Originally published on The Scribe Source blog on June 23, 2020.
Few aspects of grammar are as confusing as the comma. What does it do? Where does it go? As with most grammatical conundrums, The Chicago Manual of Style (CMOS) has all the answers. Let’s see what CMOS has to say about the ever-elusive subject of the comma.
What does the comma do?
According to CMOS, the comma signals a break in the structure of a sentence, a slight pause, or a logical tool used to clarify meaning. Depending on the context of the sentence, there are certain ways to use the comma to clarify and properly organize the sentence (CMOS 6.16).
Independent Clauses vs. Dependent Clauses
What are independent and dependent clauses, and how do commas interact with both?
Independent Clauses (CMOS 6.22–6.23)
CMOS states that independent clauses stand on their own and are joined by conjunctions such as and, but, so, yet, etc. Though the comma can be omitted if the clauses are short enough or closely connected to each other, typically commas are needed to separate two independent clauses. Consider:
He dialed her number, but she didn’t pick up. (The comma separates two independent clauses.)
Dependent Clauses (CMOS 6.24–6.25)
Dependent clauses do not stand on their own as complete sentences and instead need an independent clause to complete it. Dependent clauses that precede an independent clause require a comma. Consider:
Even if he dialed her number, (dependent clause, followed by a comma) there was no guarantee she would pick up. (independent clause)
If a dependent clause follows an independent clause, there is no need for a comma at all. This would occur if the dependent clause and the independent clause from earlier switched places. Consider:
There was no guarantee she would pick up (independent clause, no comma) even if he did dial her number. (dependent clause)
Intervening Clauses (CMOS 6.26)
Sometimes, if a sentence becomes complicated, a dependent clause will interrupt two other clauses. When the dependent clause appears between two clauses joined by a coordinating conjunction so that the conjunctions are next to each other, no comma is needed. Consider:
He walked to the market, but when he got there, the market was closed. (But and when are next to each other, so there is no need to separate them with a comma.)
Serializations and the Oxford Comma (CMOS 6.19)
For a list or series of items in a sentence, a comma is typically used to differentiate between the items. In the case of three or more listed items, a comma (the Oxford comma) should be placed before the conjunction. Consider:
She shopped for fruit, vegetables, and meat.

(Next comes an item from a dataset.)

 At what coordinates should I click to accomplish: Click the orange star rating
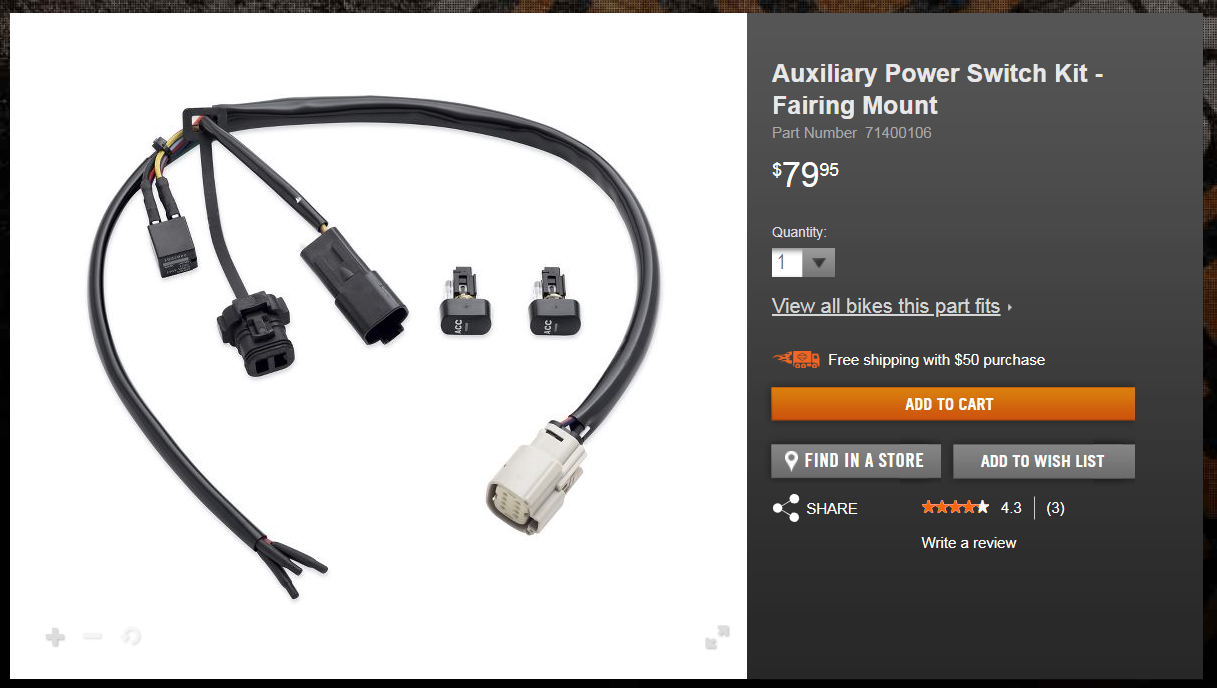click(x=955, y=507)
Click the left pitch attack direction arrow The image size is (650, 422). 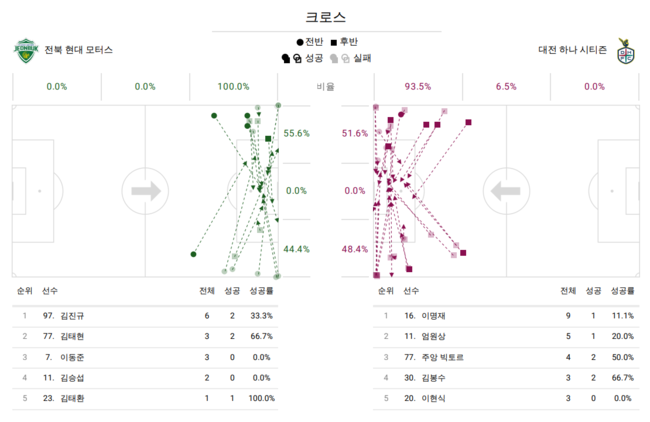pos(145,190)
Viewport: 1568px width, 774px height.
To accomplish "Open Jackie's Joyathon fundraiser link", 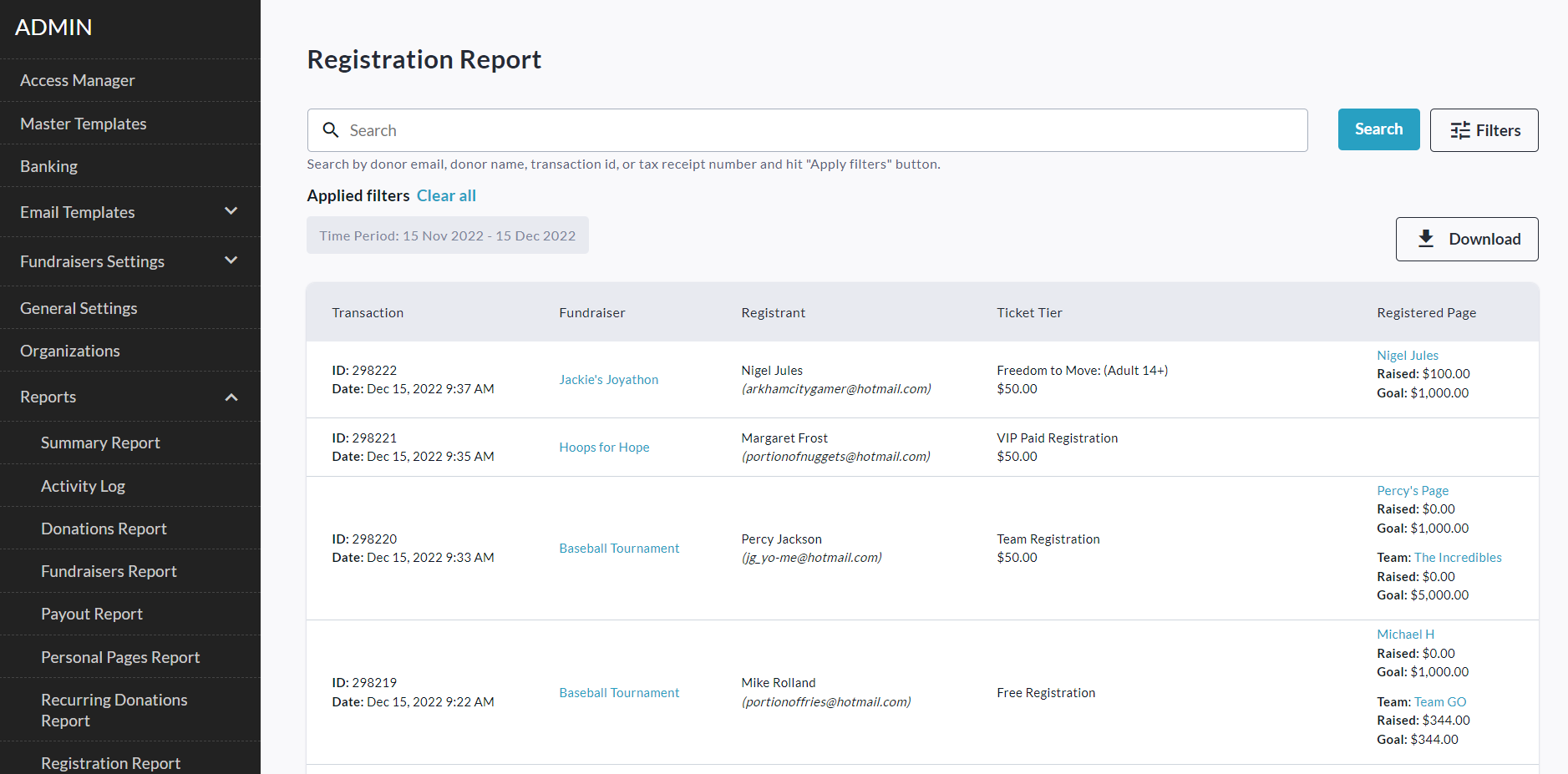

Sometimes the sentence will continue after listing the objects. In this case, a comma is only added if the context of the sentence requires it. Consider:
She needed fruit, vegetables, and meat to prepare a fantastic dinner. (No comma is necessary after the list.)
Fruit, vegetables, and meat, all found in the local grocery store, were the ingredients for a fantastic dinner. (The comma separates an intervening phrase.)
Participial Phrases (CMOS 6.30)
If your sentence includes a participial phrase, such as an introductory phrase or one that appears in the middle of the sentence, the phrase should be separated from the rest of the sentence, using commas. Consider:
Excited for the play, he drove to the theater early to get good seats. (The comma appears after the introductory participial phrase.)
She bought her ticket for the play, giggling with excitement, and found her seat. (The comma separates the participial phrase in the middle of the sentence.)
If commas still feel daunting, CMOS recommends rephrasing your sentence to clarify the meaning. If you are haunted by the difficulty of a particular clause or sentence or worried about where to place the comma, if anywhere, you can always reword your problem sentence.
Comma usage doesn’t have to be hard or horrifying. As long as you are familiar with the rules and willing to try rewording a tough sentence, the comma will be your friend before you know it!